The ebook FEEE - Fundamentals of Electrical Engineering and Electronics is based on material originally written by T.R. Kuphaldt and various co-authors. For more information please read the copyright pages.

Mercury Standard Cells

Back in the early days of electrical measurement technology, a special type of battery known as a mercury standard cell was popularly used as a voltage calibration standard. The output of a mercury cell was 1.0183 to 1.0194 volts DC (depending on the specific design of cell), and was extremely stable over time. Advertised drift was around 0.004 percent of rated voltage per year. Mercury standard cells were sometimes known as Weston cells or cadmium cells.

Unfortunately, mercury cells were rather intolerant of any current drain and could not even be measured with an analog voltmeter without compromising accuracy. Manufacturers typically called for no more than 0.1 mA of current through the cell, and even that figure was considered a momentary, or surge maximum! Consequently, standard cells could only be measured with a potentiometric (null-balance) device where current drain is almost zero. Short-circuiting a mercury cell was prohibited, and once short-circuited, the cell could never be relied upon again as a standard device.
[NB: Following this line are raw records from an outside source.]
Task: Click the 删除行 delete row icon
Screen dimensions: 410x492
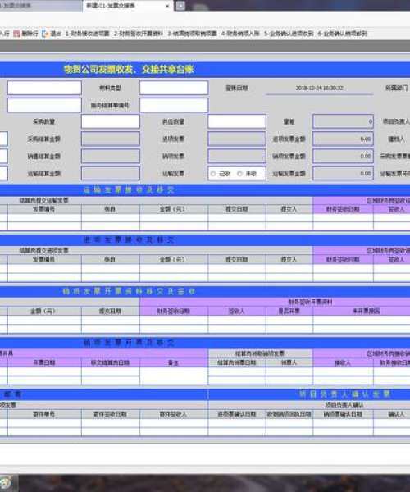Action: tap(16, 34)
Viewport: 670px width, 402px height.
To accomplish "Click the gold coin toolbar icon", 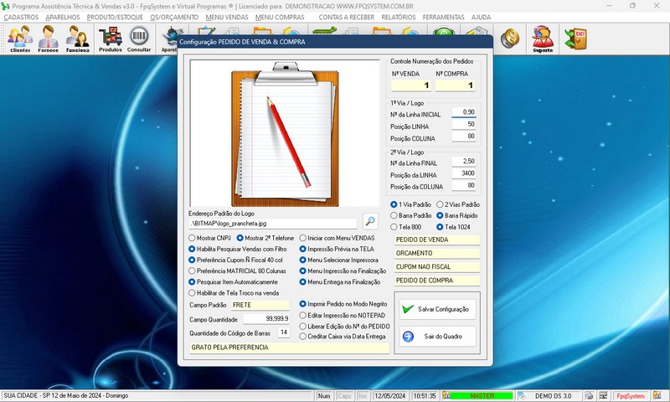I will 508,38.
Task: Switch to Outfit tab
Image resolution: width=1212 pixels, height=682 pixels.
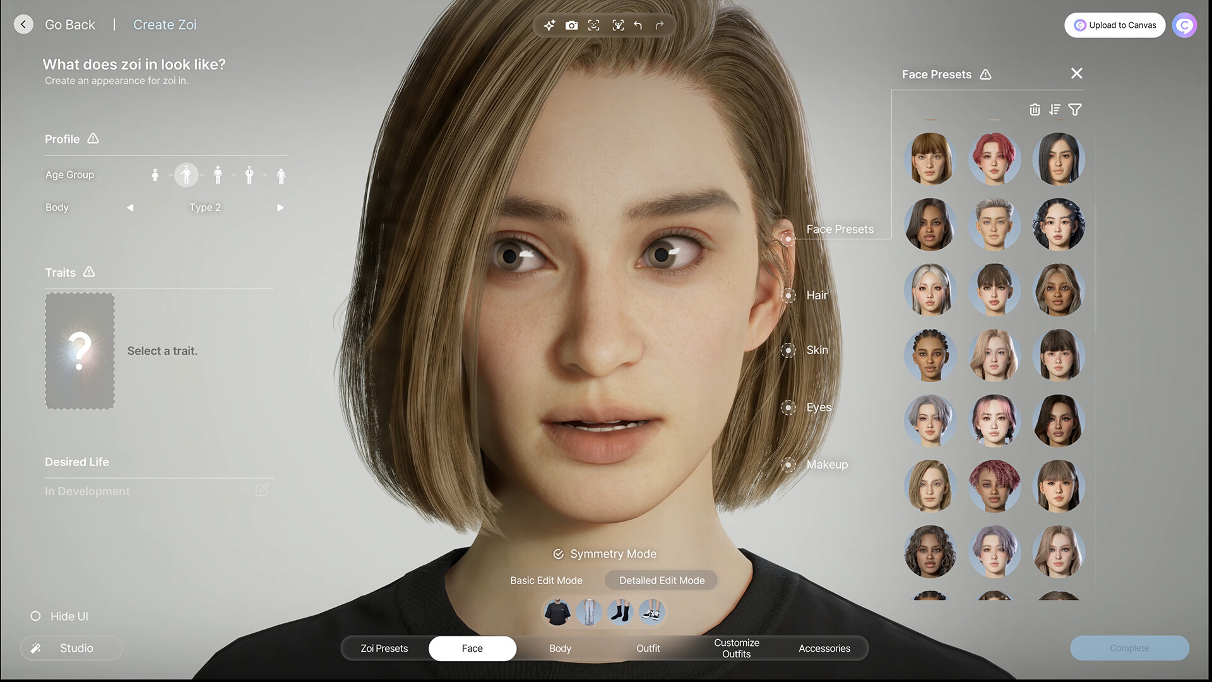Action: (648, 648)
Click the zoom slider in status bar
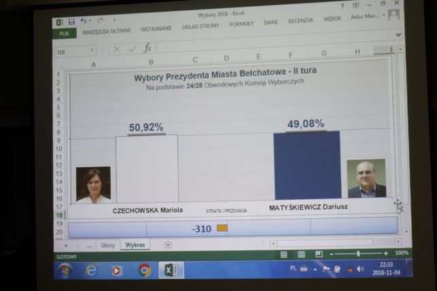This screenshot has height=291, width=437. pyautogui.click(x=357, y=254)
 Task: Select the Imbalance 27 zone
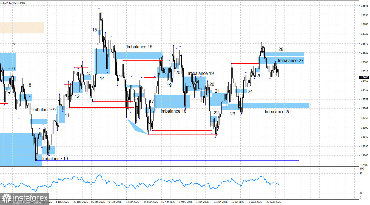(282, 60)
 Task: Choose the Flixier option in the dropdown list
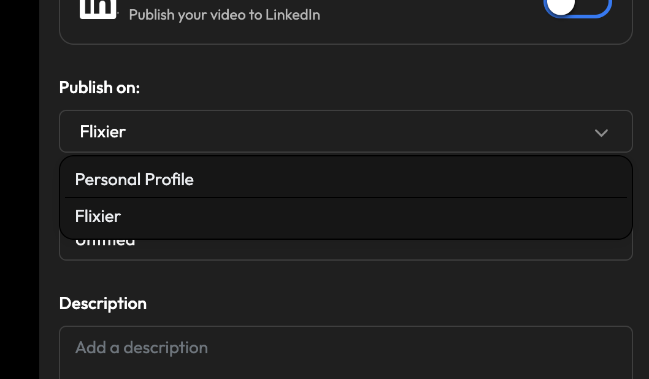click(x=98, y=216)
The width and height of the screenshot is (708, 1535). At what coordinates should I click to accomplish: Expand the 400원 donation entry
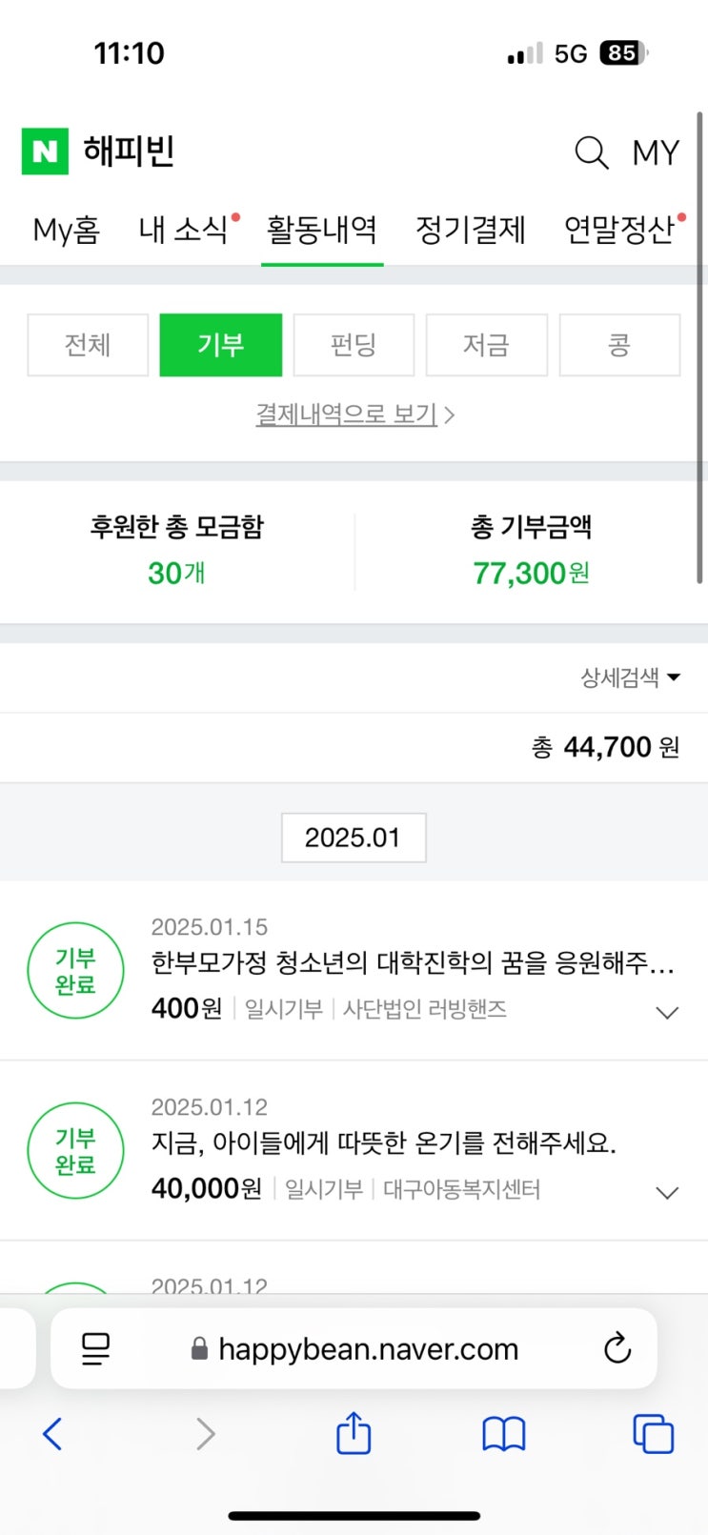pos(667,1012)
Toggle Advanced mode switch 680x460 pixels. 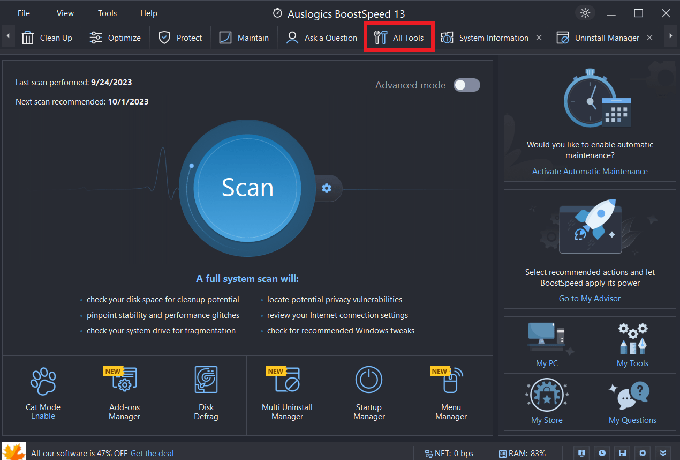466,85
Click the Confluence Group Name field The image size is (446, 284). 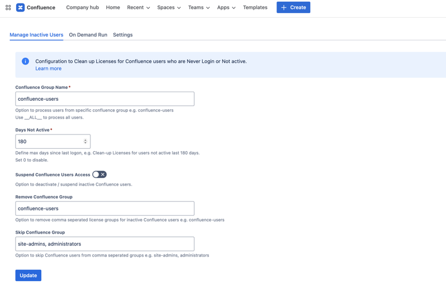point(105,99)
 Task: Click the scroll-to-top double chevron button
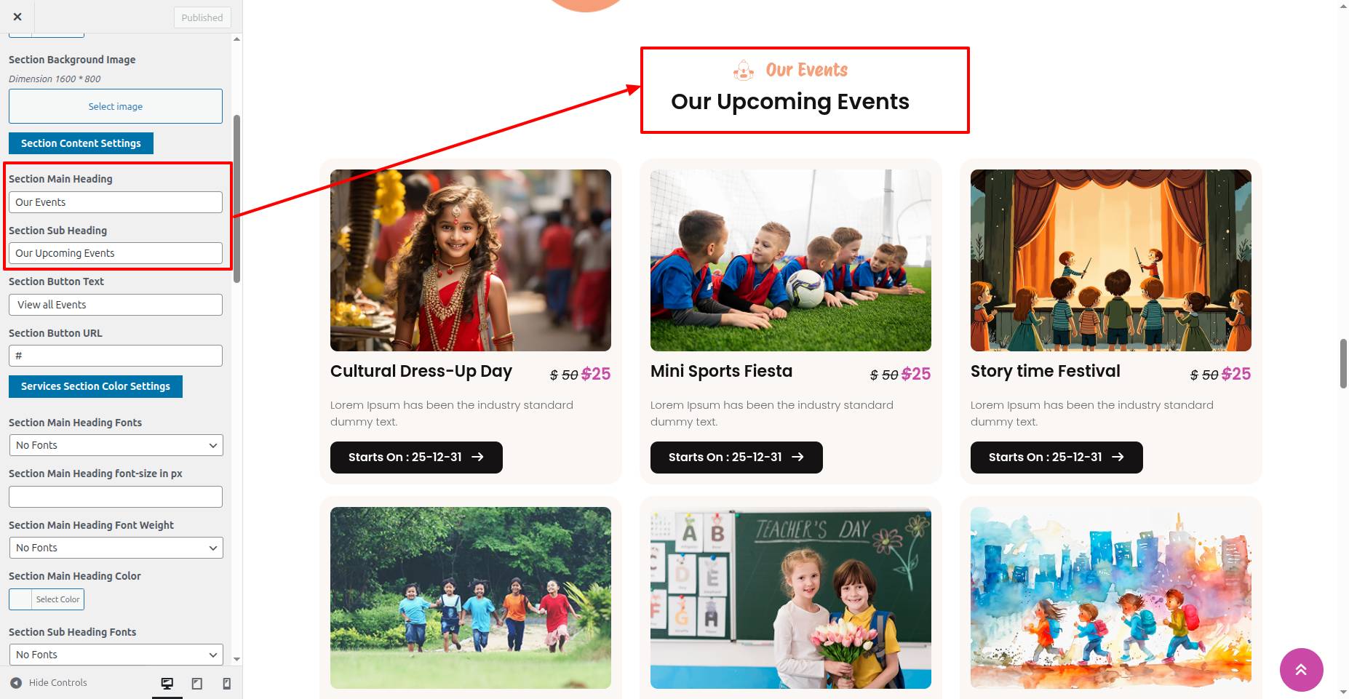coord(1301,670)
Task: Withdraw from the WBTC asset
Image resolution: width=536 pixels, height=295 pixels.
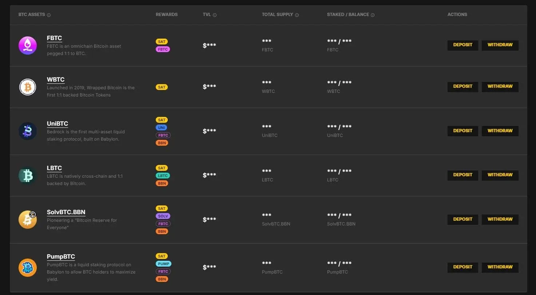Action: pyautogui.click(x=500, y=87)
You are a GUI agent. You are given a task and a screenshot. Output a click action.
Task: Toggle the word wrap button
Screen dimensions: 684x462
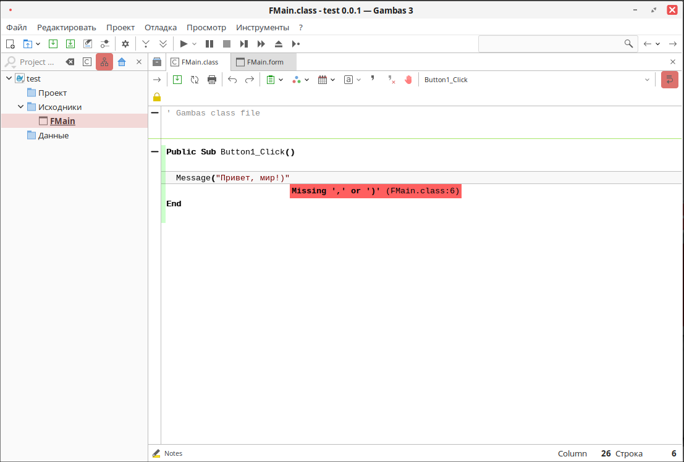point(669,80)
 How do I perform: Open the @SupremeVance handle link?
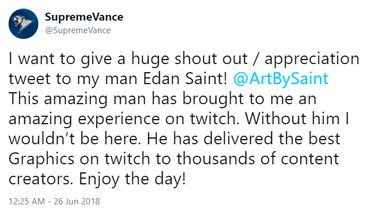[x=78, y=30]
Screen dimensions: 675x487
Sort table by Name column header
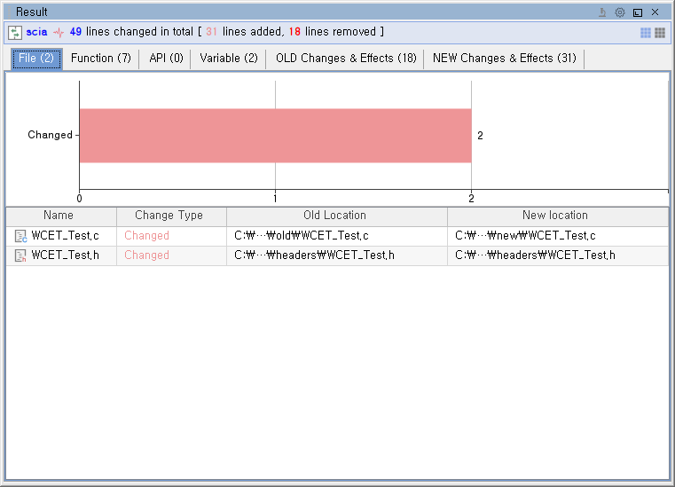pyautogui.click(x=59, y=216)
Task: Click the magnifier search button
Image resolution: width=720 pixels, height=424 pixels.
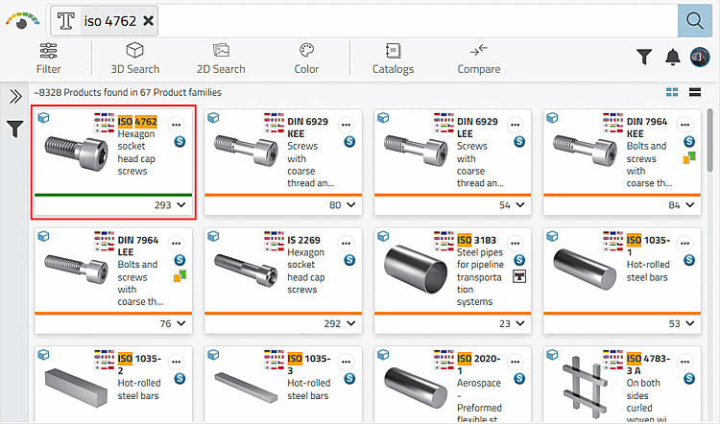Action: [x=690, y=20]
Mercury standard cells were also susceptible to slight changes in voltage if physically or thermally disturbed. Two different types of mercury standard cells were developed for different calibration purposes: saturated and unsaturated. Saturated standard cells provided the greatest voltage stability over time, at the expense of thermal instability. In other words, their voltage drifted very little with the passage of time (just a few microvolts over the span of a decade!), but tended to vary with changes in temperature (tens of microvolts per degree Celsius). These cells functioned best in temperature-controlled laboratory environments where long-term stability is paramount. Unsaturated cells provided thermal stability at the expense of stability over time, the voltage remaining virtually constant with changes in temperature but decreasing steadily by about 100 μV every year. These cells functioned best as "field" calibration devices where ambient temperature is not precisely controlled. Nominal voltage for a saturated cell was 1.0186 volts, and 1.019 volts for an unsaturated cell.

Modern semiconductor voltage (zener diode regulator) references have superseded standard cell batteries as laboratory and field voltage standards.